Activity » Repeat every entry exactly as it appears.

[Data extracted from a collection]
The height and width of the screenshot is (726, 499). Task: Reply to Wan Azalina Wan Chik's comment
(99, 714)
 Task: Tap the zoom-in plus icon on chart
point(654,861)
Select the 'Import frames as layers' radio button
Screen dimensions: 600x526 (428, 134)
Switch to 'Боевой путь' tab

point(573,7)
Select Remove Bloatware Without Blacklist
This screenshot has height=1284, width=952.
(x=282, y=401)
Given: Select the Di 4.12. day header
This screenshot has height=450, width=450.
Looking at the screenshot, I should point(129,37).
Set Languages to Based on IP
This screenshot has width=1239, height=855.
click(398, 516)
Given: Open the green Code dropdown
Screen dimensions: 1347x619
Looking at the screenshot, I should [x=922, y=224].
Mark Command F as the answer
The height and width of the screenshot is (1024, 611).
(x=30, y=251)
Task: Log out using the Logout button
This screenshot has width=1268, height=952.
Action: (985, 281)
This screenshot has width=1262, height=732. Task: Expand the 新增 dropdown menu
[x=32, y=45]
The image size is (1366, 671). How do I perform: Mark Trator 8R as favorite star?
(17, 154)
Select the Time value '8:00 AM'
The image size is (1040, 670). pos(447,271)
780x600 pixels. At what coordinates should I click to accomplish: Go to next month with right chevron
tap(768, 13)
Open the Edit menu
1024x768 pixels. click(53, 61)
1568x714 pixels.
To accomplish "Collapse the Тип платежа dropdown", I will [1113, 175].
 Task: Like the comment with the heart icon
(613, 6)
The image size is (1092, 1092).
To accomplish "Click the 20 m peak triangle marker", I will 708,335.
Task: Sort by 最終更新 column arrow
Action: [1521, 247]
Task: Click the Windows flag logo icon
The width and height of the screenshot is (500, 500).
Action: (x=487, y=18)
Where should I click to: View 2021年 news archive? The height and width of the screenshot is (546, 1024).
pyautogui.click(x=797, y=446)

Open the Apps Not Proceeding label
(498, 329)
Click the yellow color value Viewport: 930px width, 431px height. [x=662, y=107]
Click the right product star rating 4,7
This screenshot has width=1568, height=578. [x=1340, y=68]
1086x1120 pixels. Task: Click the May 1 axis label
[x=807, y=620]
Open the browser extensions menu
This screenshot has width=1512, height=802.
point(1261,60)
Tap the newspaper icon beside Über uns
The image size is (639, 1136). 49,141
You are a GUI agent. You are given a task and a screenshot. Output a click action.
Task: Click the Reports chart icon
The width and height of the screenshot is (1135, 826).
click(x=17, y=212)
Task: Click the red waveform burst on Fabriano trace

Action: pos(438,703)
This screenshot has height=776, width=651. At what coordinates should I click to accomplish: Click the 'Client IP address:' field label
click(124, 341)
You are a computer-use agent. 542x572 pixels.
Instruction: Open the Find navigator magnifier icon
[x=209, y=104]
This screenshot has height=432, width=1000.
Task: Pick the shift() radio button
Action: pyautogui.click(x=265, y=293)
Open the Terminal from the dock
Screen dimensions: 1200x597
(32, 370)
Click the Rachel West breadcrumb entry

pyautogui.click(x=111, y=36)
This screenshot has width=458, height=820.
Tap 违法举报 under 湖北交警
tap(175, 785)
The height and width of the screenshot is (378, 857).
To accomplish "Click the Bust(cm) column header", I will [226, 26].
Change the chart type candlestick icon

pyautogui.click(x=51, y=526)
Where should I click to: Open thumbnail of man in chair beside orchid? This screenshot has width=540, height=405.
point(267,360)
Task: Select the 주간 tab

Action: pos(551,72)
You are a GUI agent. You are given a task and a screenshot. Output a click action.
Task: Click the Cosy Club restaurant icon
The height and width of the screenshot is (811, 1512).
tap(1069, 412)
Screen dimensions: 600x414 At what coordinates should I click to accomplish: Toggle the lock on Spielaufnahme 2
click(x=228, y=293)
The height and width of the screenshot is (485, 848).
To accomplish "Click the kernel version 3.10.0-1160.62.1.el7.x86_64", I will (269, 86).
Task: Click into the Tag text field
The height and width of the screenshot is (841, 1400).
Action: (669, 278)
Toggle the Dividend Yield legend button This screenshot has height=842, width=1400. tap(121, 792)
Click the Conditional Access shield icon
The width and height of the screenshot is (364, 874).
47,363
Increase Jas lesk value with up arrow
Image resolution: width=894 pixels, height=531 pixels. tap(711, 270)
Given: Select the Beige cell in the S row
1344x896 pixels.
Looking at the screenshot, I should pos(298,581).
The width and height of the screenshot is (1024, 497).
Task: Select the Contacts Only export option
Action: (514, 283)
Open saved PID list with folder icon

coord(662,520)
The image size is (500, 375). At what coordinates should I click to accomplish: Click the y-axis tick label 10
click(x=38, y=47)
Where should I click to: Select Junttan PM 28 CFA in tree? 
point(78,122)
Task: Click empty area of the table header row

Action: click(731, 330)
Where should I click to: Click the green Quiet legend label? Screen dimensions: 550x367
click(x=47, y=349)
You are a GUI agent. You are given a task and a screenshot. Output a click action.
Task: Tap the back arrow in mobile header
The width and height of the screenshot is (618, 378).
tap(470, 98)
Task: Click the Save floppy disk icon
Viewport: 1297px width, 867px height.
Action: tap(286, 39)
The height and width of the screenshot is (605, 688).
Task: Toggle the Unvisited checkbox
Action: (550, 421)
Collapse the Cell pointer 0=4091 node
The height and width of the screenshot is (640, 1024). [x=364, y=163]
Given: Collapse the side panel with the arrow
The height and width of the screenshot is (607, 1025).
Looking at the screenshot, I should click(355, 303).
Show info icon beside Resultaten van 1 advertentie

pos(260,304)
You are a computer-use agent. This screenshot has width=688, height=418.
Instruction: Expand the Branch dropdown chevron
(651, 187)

Output of the task »
The height and width of the screenshot is (726, 499). Task: Reply to Wan Azalina Wan Chik's comment
(99, 714)
 Task: Tap the zoom-in plus icon on chart
point(654,861)
Select the 'Import frames as layers' radio button
Screen dimensions: 600x526 (428, 134)
Switch to 'Боевой путь' tab

point(573,7)
Select Remove Bloatware Without Blacklist
This screenshot has height=1284, width=952.
(x=282, y=401)
Given: Select the Di 4.12. day header
This screenshot has height=450, width=450.
Looking at the screenshot, I should point(129,37).
Set Languages to Based on IP
This screenshot has width=1239, height=855.
click(398, 516)
Given: Open the green Code dropdown
Screen dimensions: 1347x619
Looking at the screenshot, I should [x=922, y=224].
Mark Command F as the answer
The height and width of the screenshot is (1024, 611).
(x=30, y=251)
Task: Log out using the Logout button
This screenshot has width=1268, height=952.
Action: (985, 281)
This screenshot has width=1262, height=732. Task: Expand the 新增 dropdown menu
[x=32, y=45]
The image size is (1366, 671). How do I perform: Mark Trator 8R as favorite star?
(17, 154)
Select the Time value '8:00 AM'
The image size is (1040, 670). pos(447,271)
780x600 pixels. At what coordinates should I click to accomplish: Go to next month with right chevron
tap(768, 13)
Open the Edit menu
1024x768 pixels. click(53, 61)
1568x714 pixels.
To accomplish "Collapse the Тип платежа dropdown", I will [1113, 175].
 Task: Like the comment with the heart icon
(613, 6)
The image size is (1092, 1092).
To accomplish "Click the 20 m peak triangle marker", I will 708,335.
Task: Sort by 最終更新 column arrow
Action: [1521, 247]
Task: Click the Windows flag logo icon
The width and height of the screenshot is (500, 500).
Action: (x=487, y=18)
Where should I click to: View 2021年 news archive? The height and width of the screenshot is (546, 1024).
pyautogui.click(x=797, y=446)

Open the Apps Not Proceeding label
(498, 329)
Click the yellow color value Viewport: 930px width, 431px height. [x=662, y=107]
Click the right product star rating 4,7
This screenshot has width=1568, height=578. [x=1340, y=68]
1086x1120 pixels. Task: Click the May 1 axis label
[x=807, y=620]
Open the browser extensions menu
This screenshot has width=1512, height=802.
point(1261,60)
Tap the newspaper icon beside Über uns
The image size is (639, 1136). 49,141
You are a GUI agent. You are given a task and a screenshot. Output a click action.
Task: Click the Reports chart icon
The width and height of the screenshot is (1135, 826).
click(x=17, y=212)
Task: Click the red waveform burst on Fabriano trace

Action: pos(438,703)
This screenshot has height=776, width=651. At what coordinates should I click to accomplish: Click the 'Client IP address:' field label
click(124, 341)
You are a computer-use agent. 542x572 pixels.
Instruction: Open the Find navigator magnifier icon
[x=209, y=104]
This screenshot has height=432, width=1000.
Task: Pick the shift() radio button
Action: pyautogui.click(x=265, y=293)
Open the Terminal from the dock
Screen dimensions: 1200x597
(32, 370)
Click the Rachel West breadcrumb entry

pyautogui.click(x=111, y=36)
This screenshot has width=458, height=820.
Tap 违法举报 under 湖北交警
tap(175, 785)
The height and width of the screenshot is (378, 857).
To accomplish "Click the Bust(cm) column header", I will [226, 26].
Change the chart type candlestick icon

pyautogui.click(x=51, y=526)
Where should I click to: Open thumbnail of man in chair beside orchid? This screenshot has width=540, height=405.
point(267,360)
Task: Select the 주간 tab

Action: pos(551,72)
You are a GUI agent. You are given a task and a screenshot. Output a click action.
Task: Click the Cosy Club restaurant icon
The height and width of the screenshot is (811, 1512).
tap(1069, 412)
Screen dimensions: 600x414 At what coordinates should I click to accomplish: Toggle the lock on Spielaufnahme 2
click(x=228, y=293)
The height and width of the screenshot is (485, 848).
To accomplish "Click the kernel version 3.10.0-1160.62.1.el7.x86_64", I will (269, 86).
Task: Click into the Tag text field
The height and width of the screenshot is (841, 1400).
Action: (669, 278)
Toggle the Dividend Yield legend button This screenshot has height=842, width=1400. tap(121, 792)
Click the Conditional Access shield icon
The width and height of the screenshot is (364, 874).
47,363
Increase Jas lesk value with up arrow
Image resolution: width=894 pixels, height=531 pixels. tap(711, 270)
Given: Select the Beige cell in the S row
1344x896 pixels.
Looking at the screenshot, I should pos(298,581).
The width and height of the screenshot is (1024, 497).
Task: Select the Contacts Only export option
Action: (514, 283)
Open saved PID list with folder icon

coord(662,520)
The image size is (500, 375). At what coordinates should I click to accomplish: Click the y-axis tick label 10
click(x=38, y=47)
Where should I click to: Select Junttan PM 28 CFA in tree? 
point(78,122)
Task: Click empty area of the table header row

Action: click(731, 330)
Where should I click to: Click the green Quiet legend label? Screen dimensions: 550x367
click(x=47, y=349)
You are a GUI agent. You are given a task and a screenshot. Output a click action.
Task: Tap the back arrow in mobile header
The width and height of the screenshot is (618, 378).
tap(470, 98)
Task: Click the Save floppy disk icon
Viewport: 1297px width, 867px height.
Action: tap(286, 39)
The height and width of the screenshot is (605, 688).
Task: Toggle the Unvisited checkbox
Action: (550, 421)
Collapse the Cell pointer 0=4091 node
The height and width of the screenshot is (640, 1024). [x=364, y=163]
Given: Collapse the side panel with the arrow
The height and width of the screenshot is (607, 1025).
Looking at the screenshot, I should click(355, 303).
Show info icon beside Resultaten van 1 advertentie

pos(260,304)
You are a computer-use agent. This screenshot has width=688, height=418.
Instruction: Expand the Branch dropdown chevron
(651, 187)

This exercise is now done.